Exercise:
Please give a word-for-word repeat of the line containing "Политика конфиденциальности (518, 1322)" and all lines that come after it in the entries below, ending at the last line.

Stored records
:::
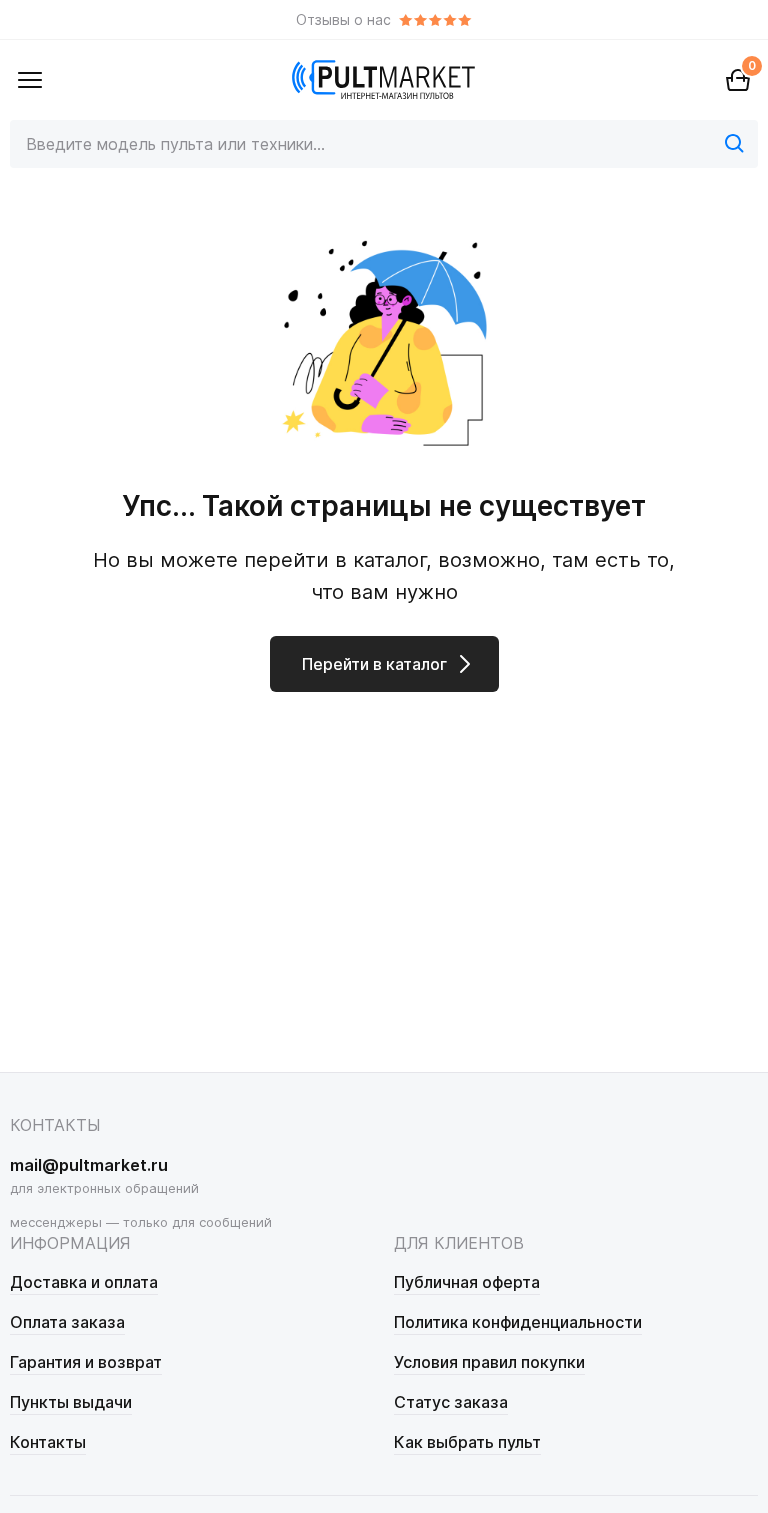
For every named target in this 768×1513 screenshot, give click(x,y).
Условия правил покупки (489, 1362)
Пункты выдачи (71, 1402)
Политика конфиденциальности (518, 1322)
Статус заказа (451, 1402)
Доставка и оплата (84, 1282)
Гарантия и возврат (86, 1362)
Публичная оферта (467, 1282)
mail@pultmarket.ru (89, 1165)
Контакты (48, 1442)
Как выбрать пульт (467, 1442)
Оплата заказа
:::
Your solution:
Политика конфиденциальности (518, 1322)
Статус заказа (451, 1402)
Доставка и оплата (84, 1282)
Гарантия и возврат (86, 1362)
Публичная оферта (467, 1282)
mail@pultmarket.ru (89, 1165)
Контакты (48, 1442)
Как выбрать пульт (467, 1442)
Оплата заказа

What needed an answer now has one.